Ali, na Tenda Santa Barbara, estavam presentes outras representações de terreiros, em sua maioria mulheres, mães de santo e seus filhos iniciados e em processo de iniciação. Funcionava o encontro como um seminário, onde cada uma levava a sua comunidade, espécie de conferência aberta dentro da mata onde tudo era relacional, e os encantados, incorporados, também conversam entre si e com os dançantes, tanto quanto com os visitantes, que podem pedir um dedinho de prosa com a entidade: “ Quando meu guia incorporar, você pode conversar melhor com ele, e ele vai te explicar tudo o que está acontecendo aqui”, me disse uma das mães de santo, conversando comigo na calçada, antes de entrar no salão. É uma acessibilidade de dois tipos, ao portador da mediunidade, e ao guia espiritual. Penso na acessibilidade no outro contexto, quando fui para um congresso espírita e vi o medianeiro e conferencista cercado de proteção, leio a atitude, posso estar equivocado, como um esquema de colocá-lo distante e de preservar uma aura de ser extraordinário.

Observando as danças circulares, um amigo questiona: Pra que dançar? Não entendo o sentido disso!

Rumi poderia responder: O amor eleva aos céus nossos corpos terrenos, e faz até os montes dançarem de alegria!”. Acostumados a mesas postas em destaque para que um tipo de autoridade, cadeiras enfileiradas, privando a relação, estranha-se quando desaparece o palco e a mesa, e acrescenta-se tambor, danças, gente pobre e negra como protagonistas do processo. E se isso for chamado de espiritismo, talvez fique ainda mais estranho. Por ser diferente as formas de fazer, também de acolher, será menos espiritismo? 

Allan Kardec, confesso a vocês que naquela noite, em estado de oração, o convidei para ir na Mata Velha, ver tudo o que acontecia ali, traz um conceito de espiritismo muito interessante:

“Tanto a história sagrada quanto a profana provam a antiguidade e a universalidade dessa crença, que se perpetuou através de todas as vicissitudes por que tem passado o mundo, e se mostra, entre os mais selvagens povos, no estado de ideias inatas e intuitivas, e tão gravadas no pensamento como a do Ente supremo e a da existência futura.
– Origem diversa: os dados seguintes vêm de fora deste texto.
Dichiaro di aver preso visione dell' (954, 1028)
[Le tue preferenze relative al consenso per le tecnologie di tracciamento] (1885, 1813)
O Espiritismo, pois, não é uma criação moderna; tudo prova que os antigos o conheciam tão bem, ou talvez melhor que nós”.   ( KARDEC, 2013 P.66)

 

Três palavras me chamam a atenção, quatro na verdade, mas vamos começar por essas três: antiguidade, universalidade e moderna. De que antiguidade estava ele falando. Qual o alcance dessa antiguidade, a idade antiga, que pode ser entendida entre uns 4.000 anos antes de Cristo? Esse tempo pode estar ligado às práticas de comunicabilidade com os espíritos, como vai nos informar Leon Denis na sua obra Depois da Morte, ocorridas na Índia, Egito, Grécia, Gália, como podemos verificar em suas palavras: Os druidas comunicavam-se com o mundo Invisível; mil testemunhas o atestam. Nos recintos de pedra evocavam os mortos. As druidesas e os bardos proferiam oráculos (...) A ciência do mundo invisível constituía um dos ramos mais importantes - do ensino reservado. Por ela se havia sabido deduzir, do conjunto dos fenômenos, a lei das relações que unem o mundo terrestre ao mundo dos Espíritos;

Antiguidade pode também referir-se as  comunidades cristãs, como escreve Artur Conan Doyle: A primitiva igreja cristã viveu saturada de Espiritismo e não parece que tenha atendido às proibições do Velho Testamento, as quais objetivavam reservar esses poderes para uso e proveito do clero.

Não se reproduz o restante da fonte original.